I then tackled the first stage Merlin engines and octaweb configuration.  First, I extruded the parts and formed the bell housings for the 9 engines.


I cut short sections of toothpick to serve as as attachment points for the outer engines.  I made holes at each engine attach point and inserted the toothpick sections on the outer engines.  I glued the backside to affix the toothpicks, making sure that they sit against flush against the tabletop.


I affixed the outer engines to the toothpick nubs, making sure to align each engine bell so that the bell seam for each engine faces inward.  I placed a watch washer around the center engine attach point and also inserted a watch washer inside the bell of the center engine.  Another washer was affixed to the backside of the octaweb over the center engine hole.  These washers will serve as strengthening reinforcements for a metal rod that will be inserted up through the center engine for vertical display of the entire vehicle stack.


Another hole was placed through the bottom of the first stage disk and a washer was also placed around this hole for reinforcement.  A piece of close-cell foam was inserted into the lower section of the first stage and glued into the cylinder.  This foam will enforce stable vertical placement when the metal rod is inserted upward through the vehicle.


Next, I covered the bamboo struts with parts obtained from the Bangabandhu kit.  The lower section of the first stage was then again setup in "landed" configuration to verify fit and overall design.

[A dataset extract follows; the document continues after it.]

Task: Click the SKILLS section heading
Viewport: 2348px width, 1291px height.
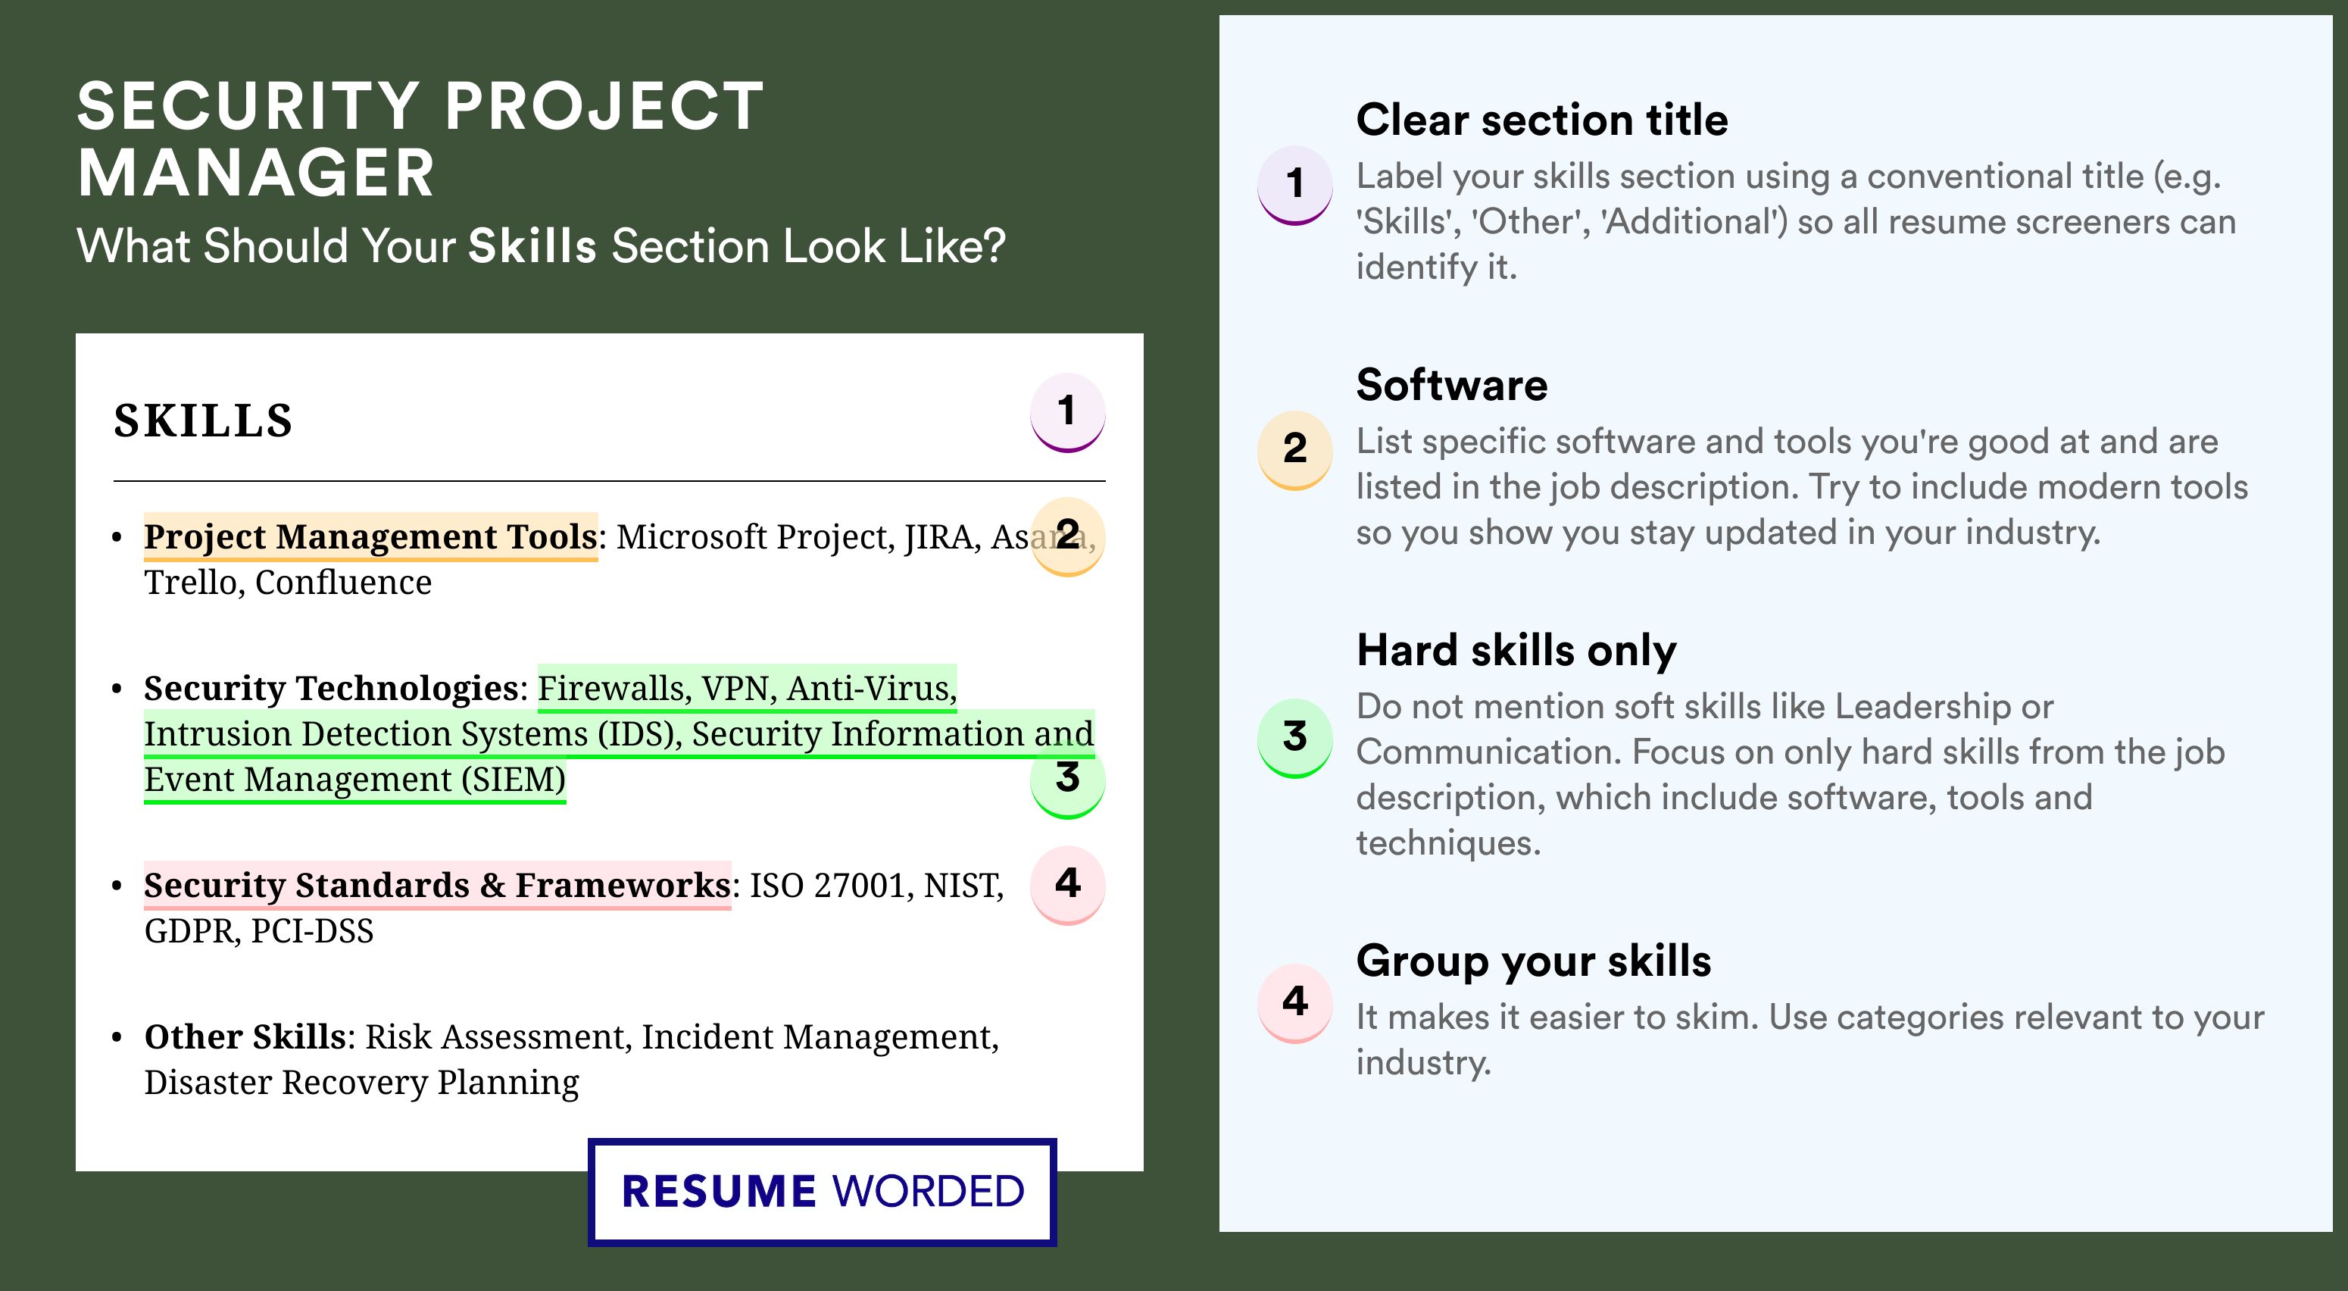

I then moved on to building the Dragon vehicle.  I used v1 of AXMs design, which did not include the docking mode components.

First, I built the Dragon trunk.  I reverse-layered the umbilical connect point and placed magnets on the inside of the capsule attach points.  I then built the stability fins and attached them to the outside of the trunk.  As with the second stage, I fabricated a shallow ring and placed it on the inside bottom of the trunk to provide rigid connection to the upper portion of the second stage.


I concluded this section by attaching and forming the correct angle for the crew vehicle umbilical.



I then moved to building the crew vehicle.  I cut out the main section shell, removed the window areas, and extruded areas where the various thrusters reside.  I applied clear plastic to the backside of the part and reverse layered the thruster areas to provide depth/ realism.


I then built the nose cone, assembled the main body section, and affixed the nose cone.



Did I mention that I was building the crew vehicle while watching the DM-1 launch?  I had plenty of reference material to check against!


I then built and attached the SuperDraco thruster enclosures.


AXM released an updated version of the kit a few days later that provides the docking configuration components, so I decided to retrofit my build to accommodate the updates.  First, I had to cut off the nosecone.  I then cut out the docking ring and hatch parts.  I decided to cut out the hatch window.


The retrofit come out nicely...and I was able to get the nosecone to open/close by playing around a bit with placement of the hinge.  I ended up using a small piece of heat shrink tubing to facilitate repeated open/close of the nose cone.



I concluded assembly of this build by attaching the first stage upper and lower sections and attaching the raceways.  Here are a few shots of the completed build.